* **What you need to do**
Search the listing below for the line containing "Bookmark the Patient-Self-Service". From there through the line containing "The image size is (536, 322).", transcribe every line exactly, both ends included.

* **Provided information**
◆ ◆ ◆
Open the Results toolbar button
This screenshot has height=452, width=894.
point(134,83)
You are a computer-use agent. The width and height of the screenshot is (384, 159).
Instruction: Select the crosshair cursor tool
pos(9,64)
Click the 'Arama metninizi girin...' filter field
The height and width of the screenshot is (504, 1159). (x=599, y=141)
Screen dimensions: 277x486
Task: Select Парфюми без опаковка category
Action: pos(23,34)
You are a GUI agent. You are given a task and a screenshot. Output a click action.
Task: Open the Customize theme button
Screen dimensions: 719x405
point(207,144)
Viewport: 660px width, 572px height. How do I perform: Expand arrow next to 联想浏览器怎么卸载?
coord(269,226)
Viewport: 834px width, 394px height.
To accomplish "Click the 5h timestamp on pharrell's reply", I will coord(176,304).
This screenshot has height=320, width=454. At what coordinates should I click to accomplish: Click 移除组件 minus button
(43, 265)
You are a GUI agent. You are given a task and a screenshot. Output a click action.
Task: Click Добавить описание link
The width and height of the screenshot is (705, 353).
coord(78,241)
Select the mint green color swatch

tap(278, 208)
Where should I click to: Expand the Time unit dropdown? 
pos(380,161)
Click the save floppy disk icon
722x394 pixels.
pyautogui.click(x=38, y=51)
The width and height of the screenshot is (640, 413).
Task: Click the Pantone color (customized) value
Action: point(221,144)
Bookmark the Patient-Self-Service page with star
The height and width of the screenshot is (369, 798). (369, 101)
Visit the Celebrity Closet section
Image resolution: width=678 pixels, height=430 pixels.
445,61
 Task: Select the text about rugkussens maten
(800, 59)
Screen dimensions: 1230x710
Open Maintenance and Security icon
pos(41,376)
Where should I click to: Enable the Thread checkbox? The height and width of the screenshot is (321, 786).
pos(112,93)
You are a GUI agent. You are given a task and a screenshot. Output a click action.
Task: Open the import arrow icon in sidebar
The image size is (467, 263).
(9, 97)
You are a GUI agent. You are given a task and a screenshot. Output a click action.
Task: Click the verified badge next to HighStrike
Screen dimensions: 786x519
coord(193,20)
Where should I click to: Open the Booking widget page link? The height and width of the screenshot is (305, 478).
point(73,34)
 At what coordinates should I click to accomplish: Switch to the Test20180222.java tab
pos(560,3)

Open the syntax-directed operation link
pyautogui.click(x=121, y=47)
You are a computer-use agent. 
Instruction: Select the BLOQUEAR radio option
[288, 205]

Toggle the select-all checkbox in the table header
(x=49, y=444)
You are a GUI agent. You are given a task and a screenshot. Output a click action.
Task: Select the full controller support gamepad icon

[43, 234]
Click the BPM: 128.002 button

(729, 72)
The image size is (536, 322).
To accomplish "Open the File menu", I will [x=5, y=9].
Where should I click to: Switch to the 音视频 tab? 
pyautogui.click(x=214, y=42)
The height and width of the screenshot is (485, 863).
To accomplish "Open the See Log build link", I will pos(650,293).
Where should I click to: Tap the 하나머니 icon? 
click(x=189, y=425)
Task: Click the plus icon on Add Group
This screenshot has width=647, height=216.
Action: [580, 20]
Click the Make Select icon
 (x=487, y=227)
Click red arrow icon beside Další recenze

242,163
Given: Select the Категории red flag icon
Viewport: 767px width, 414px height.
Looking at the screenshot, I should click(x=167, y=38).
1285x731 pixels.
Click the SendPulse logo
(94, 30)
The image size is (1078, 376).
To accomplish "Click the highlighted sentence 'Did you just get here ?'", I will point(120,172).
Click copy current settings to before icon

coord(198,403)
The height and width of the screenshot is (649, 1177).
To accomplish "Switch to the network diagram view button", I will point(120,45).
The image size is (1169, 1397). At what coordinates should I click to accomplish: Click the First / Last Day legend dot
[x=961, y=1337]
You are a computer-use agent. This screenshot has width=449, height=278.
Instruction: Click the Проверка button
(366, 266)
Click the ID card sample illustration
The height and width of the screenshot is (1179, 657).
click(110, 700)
◆ ◆ ◆
* **Exercise result**
Bookmark the Patient-Self-Service page with star
The height and width of the screenshot is (369, 798). (369, 101)
Visit the Celebrity Closet section
Image resolution: width=678 pixels, height=430 pixels.
445,61
 Task: Select the text about rugkussens maten
(800, 59)
Screen dimensions: 1230x710
Open Maintenance and Security icon
pos(41,376)
Where should I click to: Enable the Thread checkbox? The height and width of the screenshot is (321, 786).
pos(112,93)
You are a GUI agent. You are given a task and a screenshot. Output a click action.
Task: Open the import arrow icon in sidebar
The image size is (467, 263).
(9, 97)
You are a GUI agent. You are given a task and a screenshot. Output a click action.
Task: Click the verified badge next to HighStrike
Screen dimensions: 786x519
coord(193,20)
Where should I click to: Open the Booking widget page link? The height and width of the screenshot is (305, 478).
point(73,34)
 At what coordinates should I click to accomplish: Switch to the Test20180222.java tab
pos(560,3)

Open the syntax-directed operation link
pyautogui.click(x=121, y=47)
You are a computer-use agent. 
Instruction: Select the BLOQUEAR radio option
[288, 205]

Toggle the select-all checkbox in the table header
(x=49, y=444)
You are a GUI agent. You are given a task and a screenshot. Output a click action.
Task: Select the full controller support gamepad icon

[43, 234]
Click the BPM: 128.002 button

(729, 72)
The image size is (536, 322).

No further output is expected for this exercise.